As others already explained, you should use a scoped dependency for database contexts to make sure it will be properly reused. For concurrency, remember that you can query the database asynchronously too, so you might not need actual threads.

If you do need threads, i.e. background workers, then it’s likely that those will have a different lifetime than the request. As such, those threads should not use dependencies retrieved from the request scope. When the request ends and its dependency scope is being closed, disposable dependencies will be properly disposed. For other threads, this would mean that their dependencies might end up getting disposed although they still need them: Bad idea.

Instead, you should explicitly open a new dependency scope for every thread you create. You can do that by injecting the IServiceScopeFactory and creating a scope using CreateScope. The resulting object will then contain a service provider which you can retrieve your dependencies from. Since this is a seperate scope, scoped dependencies like database contexts will be recreated for the lifetime of this scope.

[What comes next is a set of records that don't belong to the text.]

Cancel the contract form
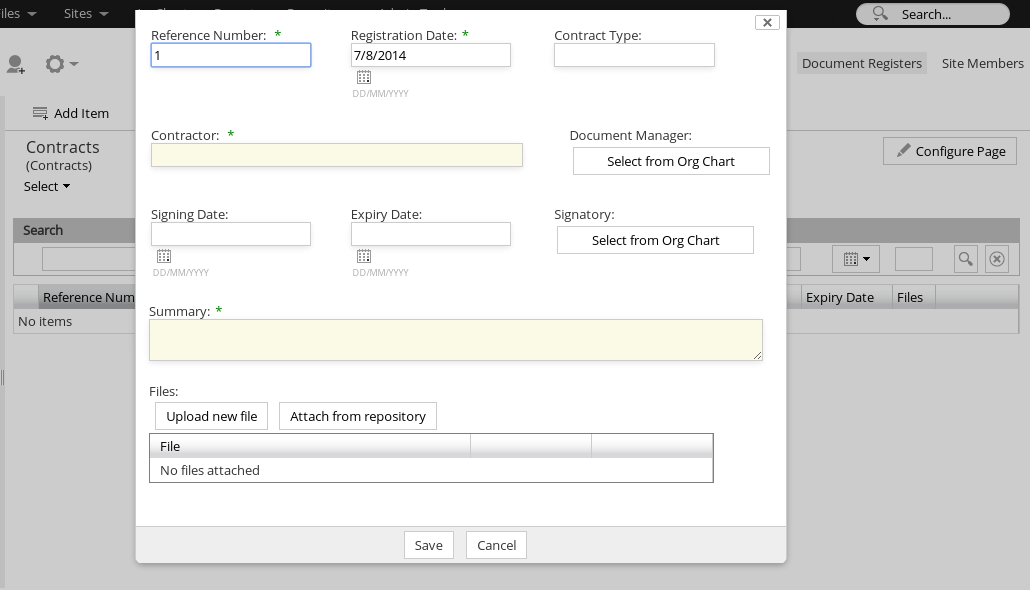 coord(496,545)
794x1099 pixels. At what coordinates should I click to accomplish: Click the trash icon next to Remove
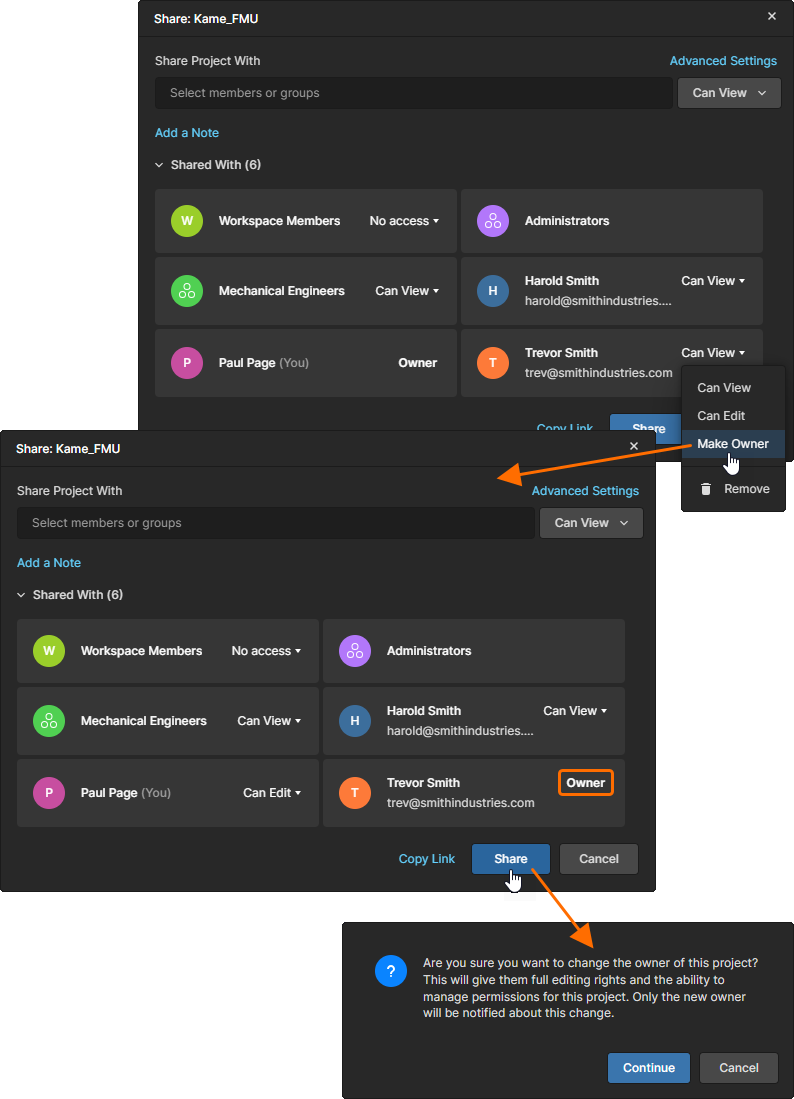click(704, 489)
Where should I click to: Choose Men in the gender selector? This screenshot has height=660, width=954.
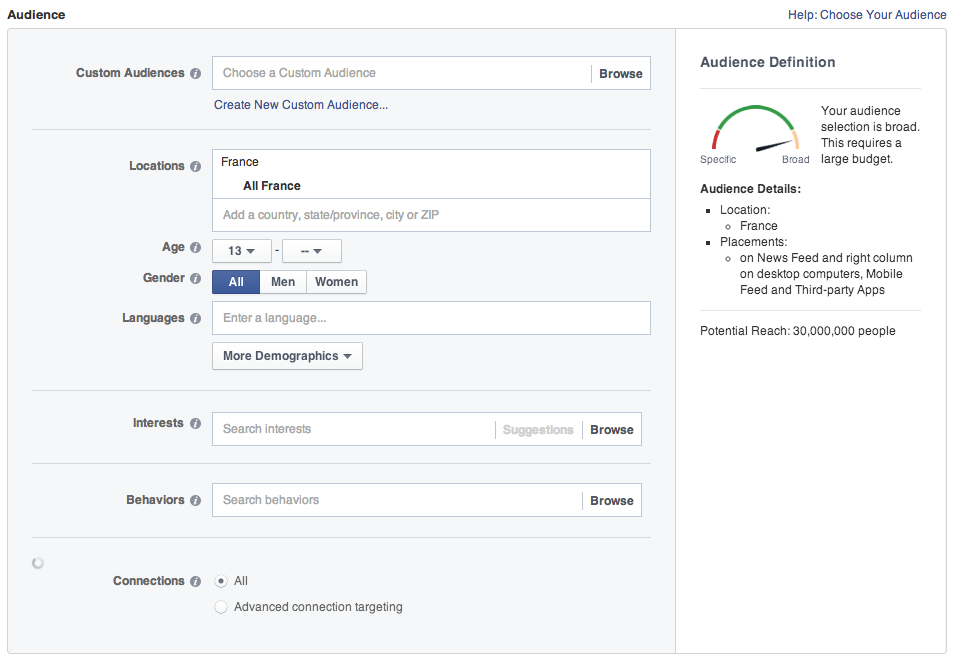point(283,282)
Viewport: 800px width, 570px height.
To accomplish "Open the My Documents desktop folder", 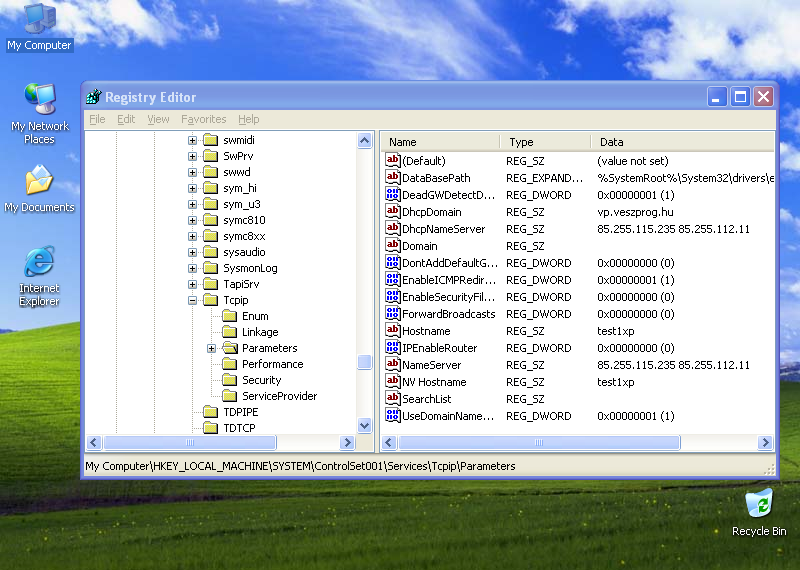I will coord(39,182).
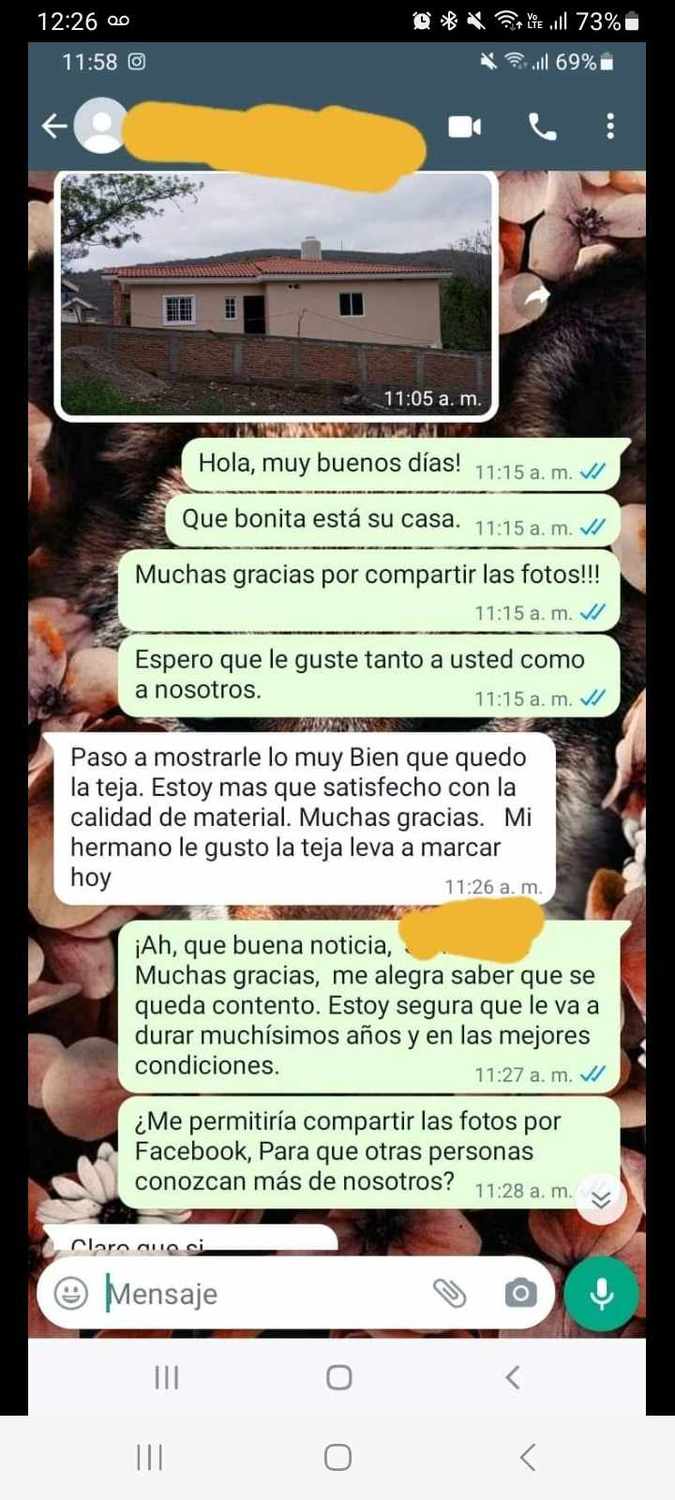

In order to avoid getting into the service locator pattern, you should consider having one central service your thread executes that brings together all the necessary dependencies. The thread could then do this:

using (var scope = _scopeFactory.CreateScope())
{
    var service = scope.ServiceProvider.GetService<BackgroundThreadService>();
    service.Run();
}

The BackgroundThreadService and all its dependency can then follow the common dependency injection way of receiving dependencies.